Top 10 Things to Know About ACA Enrollment 2015
Here are 10 important things to keep in mind as you prepare for the next open enrollment period.
- Medicaid and the Children’s Health Insurance Program (CHIP) are available year-round. Unlike private health insurance, Medicaid and CHIP are available any time of year. You can apply through your state’s Marketplace or by contacting the state office directly.
- Work-based insurance, Medicare, and other qualified plans may have different enrollment periods. The enrollment period for the Marketplace applies only to private insurance purchased by individuals and families. If you currently use work-based or other insurance, you may have a different open enrollment period. Check with your workplace or plan representative for more information.
- The enrollment window is narrower. The first enrollment period spanned six months to allow Americans to understand and take advantage of the new plans. The next enrollment period is much shorter. Plan to start making your changes early in order to have time for any technical or other issues that may arise.
- Current Marketplace plans expire December 31, 2014. Coverage purchased during the last open enrollment period will end on December 31, 2014. Many Americans who enrolled in coverage through HealthCare.gov will be automatically re-enrolled in that coverage, and any associated tax credits, for 2015. However, the rules differ for many state-run Marketplaces. Check with your Marketplace to determine what actions, if any, are necessary to ensure your coverage continues.
- For coverage that begins January 1, 2015 enroll by December 15, 2014. Although open enrollment extends through February, you will want to make changes by December 15, 2014 for any new plans or updates that need to begin by January 1, 2015.
- The 2014 Federal Poverty Level will be used to determine subsidies. The 2014 poverty level is slightly higher than 2013, at $23,850 for a family of four. As a result, most Americans whose income remains the same will see their subsidy increase or remain the same.
- Changes in family size or income could affect your subsidy amount.

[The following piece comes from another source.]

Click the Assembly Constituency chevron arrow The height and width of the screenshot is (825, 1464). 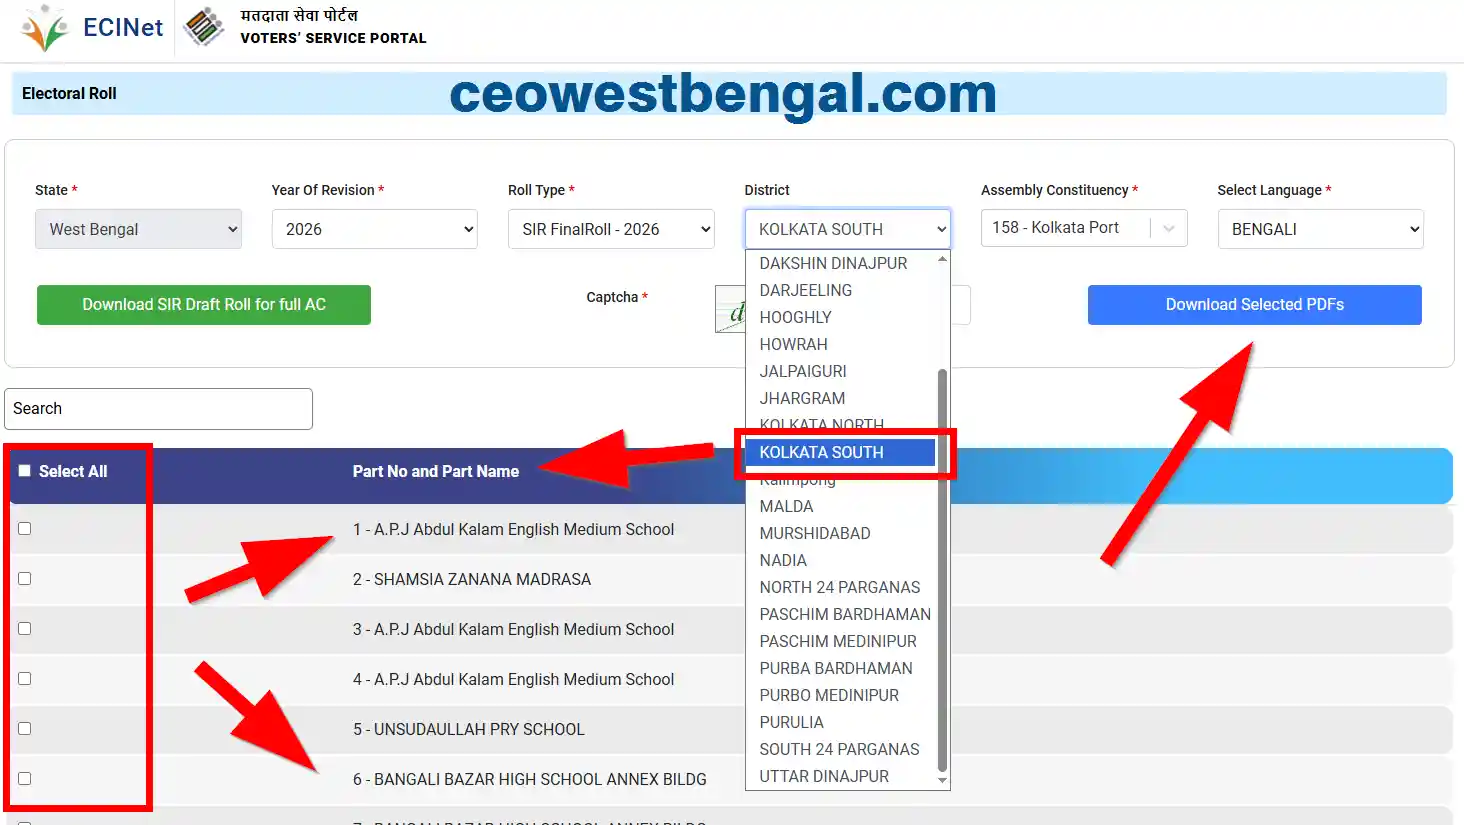click(1168, 228)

Subsidies are based on your household’s earnings as a percentage of the poverty level. As a result, a change in the members of your household or your earnings expectations for 2015 compared to 2014 could change your subsidy amount.

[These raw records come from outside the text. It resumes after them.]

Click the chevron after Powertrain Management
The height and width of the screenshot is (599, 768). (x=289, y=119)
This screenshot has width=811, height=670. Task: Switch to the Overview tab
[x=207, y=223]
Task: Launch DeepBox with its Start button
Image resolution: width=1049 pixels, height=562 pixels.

- Most health insurance plans purchased through HealthCare.gov will renew automatically. You’ll want to keep an eye on the mail to make sure you don’t miss communication from your health insurance company. This is especially important because there could be changes to your existing plan that cause you to want to change plan categories or even providers.

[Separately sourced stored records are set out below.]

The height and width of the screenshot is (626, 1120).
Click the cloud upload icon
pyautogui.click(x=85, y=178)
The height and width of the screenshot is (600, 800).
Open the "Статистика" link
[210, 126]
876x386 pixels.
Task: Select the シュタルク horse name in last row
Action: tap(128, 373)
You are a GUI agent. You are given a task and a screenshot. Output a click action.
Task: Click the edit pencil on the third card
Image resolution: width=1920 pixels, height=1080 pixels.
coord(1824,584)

- Different insurance plans will be available. Your current health insurer may discontinue your plan or change the plan’s premium, coverage, provider network, or copayment amounts. In addition, new insurance plans may be available in your state that weren’t in 2014. You will want to research all of your options to make the best choice.
- The penalty for being uninsured will increase. If you don’t obtain health insurance in 2015, the tax penalty will be the greater of 2% of income or $325 per adult in the household ($162.50 for children under 18). It increases again in 2016, so you will want to be sure you obtain coverage or an exemption.